## Aim
Copy out the data below verbatim, from its first line through the line that contains "Action: (x=1447, y=789)", including both of these lines.
[BEGIN Records shown]
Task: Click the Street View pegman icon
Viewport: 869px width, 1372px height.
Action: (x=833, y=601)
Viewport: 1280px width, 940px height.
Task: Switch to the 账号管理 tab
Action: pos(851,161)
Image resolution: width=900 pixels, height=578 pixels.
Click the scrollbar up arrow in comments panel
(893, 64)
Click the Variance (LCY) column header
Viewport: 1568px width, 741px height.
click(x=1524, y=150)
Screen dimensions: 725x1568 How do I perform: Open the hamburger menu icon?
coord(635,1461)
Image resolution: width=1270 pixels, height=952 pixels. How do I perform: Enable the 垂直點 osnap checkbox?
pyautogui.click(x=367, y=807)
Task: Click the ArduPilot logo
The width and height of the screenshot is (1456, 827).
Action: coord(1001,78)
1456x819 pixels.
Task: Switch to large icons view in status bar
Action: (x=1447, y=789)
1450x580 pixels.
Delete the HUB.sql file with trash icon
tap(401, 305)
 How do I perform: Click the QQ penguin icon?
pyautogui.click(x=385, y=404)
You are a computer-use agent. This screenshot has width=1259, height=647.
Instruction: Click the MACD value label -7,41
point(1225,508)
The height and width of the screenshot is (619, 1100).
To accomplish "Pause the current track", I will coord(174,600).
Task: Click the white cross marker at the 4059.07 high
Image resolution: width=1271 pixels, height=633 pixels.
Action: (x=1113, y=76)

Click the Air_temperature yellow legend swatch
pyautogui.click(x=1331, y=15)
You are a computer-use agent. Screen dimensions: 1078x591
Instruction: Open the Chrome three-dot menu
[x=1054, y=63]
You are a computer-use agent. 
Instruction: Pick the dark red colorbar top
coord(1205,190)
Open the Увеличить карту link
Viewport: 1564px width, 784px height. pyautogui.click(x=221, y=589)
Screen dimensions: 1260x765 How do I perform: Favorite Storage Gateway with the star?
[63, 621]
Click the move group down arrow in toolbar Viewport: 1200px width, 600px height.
[END Records shown]
## Expected answer
Task: Click the Street View pegman icon
Viewport: 869px width, 1372px height.
Action: (x=833, y=601)
Viewport: 1280px width, 940px height.
Task: Switch to the 账号管理 tab
Action: pos(851,161)
Image resolution: width=900 pixels, height=578 pixels.
Click the scrollbar up arrow in comments panel
(893, 64)
Click the Variance (LCY) column header
Viewport: 1568px width, 741px height.
click(x=1524, y=150)
Screen dimensions: 725x1568 How do I perform: Open the hamburger menu icon?
coord(635,1461)
Image resolution: width=1270 pixels, height=952 pixels. How do I perform: Enable the 垂直點 osnap checkbox?
pyautogui.click(x=367, y=807)
Task: Click the ArduPilot logo
The width and height of the screenshot is (1456, 827).
Action: coord(1001,78)
1456x819 pixels.
Task: Switch to large icons view in status bar
Action: (x=1447, y=789)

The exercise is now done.